India has added another success to its spree of testing and developing new-age weapon systems. On Friday, India’s Defense Research and Development Organisation (DRDO) successfully test-fired Solid Fuel Ducted Ramjet (SFDR) technology demonstrator, the missile system carrying the SFDR engine, according to the Ministry of Defense.
The test was performed at Integrated Test Range Chandipur off the coast of Odisha on Friday morning. The entire flight path was monitored by tracking and telemetry systems with electro-optical instruments assisted by radar modules installed on-site by the DRDO team.
The onboard subsystems, including the booster rocket motor, propulsion module, and nozzle-less motor performed as expected, according to DRDO officials.
The test succeeded in all parameters and achieved the intended flight evaluation, a success marked by DRDO senior scientists and other personnel at the test site.
During announcing the success of technology demonstrator, DRDO said, “Successful demonstration of Solid Fuel based Ducted Ramjet technology has provided DRDO with a technological advantage which will enable it to develop long range air-to-air missiles.

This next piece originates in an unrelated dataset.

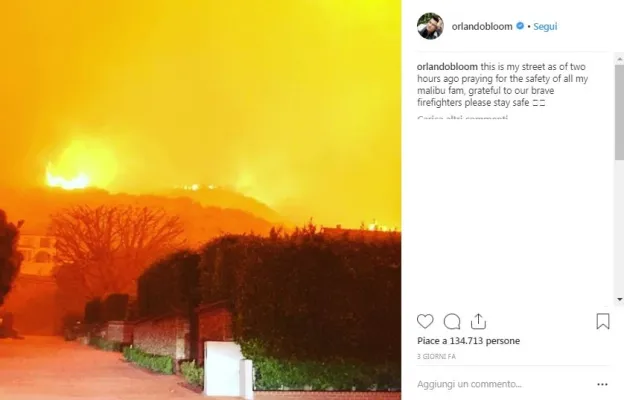Click the wildfire photo of the street
Viewport: 624px width, 400px height.
click(201, 200)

At present, such technology is available only with a handful of countries in the world.”
Flight tests were monitored by senior scientists of various DRDO labs including Defense Research and Development Laboratory, Research Center Imarat, and, High Energy Material Research Laboratory.
India started working on SFDR technology back in 2013, and the first ground-based testing began in 2017. DRDO previously conducted the SFDR test twice — the first flight test in 2018 resulted in failure, and the second achieved desired Mach speed.

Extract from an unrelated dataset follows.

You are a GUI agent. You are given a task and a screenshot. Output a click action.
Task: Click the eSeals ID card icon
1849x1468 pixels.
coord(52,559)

The recent test involved high-end major testing of a fully developed SFDR system, and with the data gained, DRDO will begin further advancement in missile technology.
SFDR works on the principle of thrust-modulated ducked rocket with a reduced-smoke, nozzle-less missile booster.
This type of propulsion system significantly enhances the range with higher average speed. The missiles that use such a system are also able to carry a larger payload due to the absence of oxidizer. Unlike solid-propellant rockets, the Ramjet takes up oxygen from the atmosphere during flight.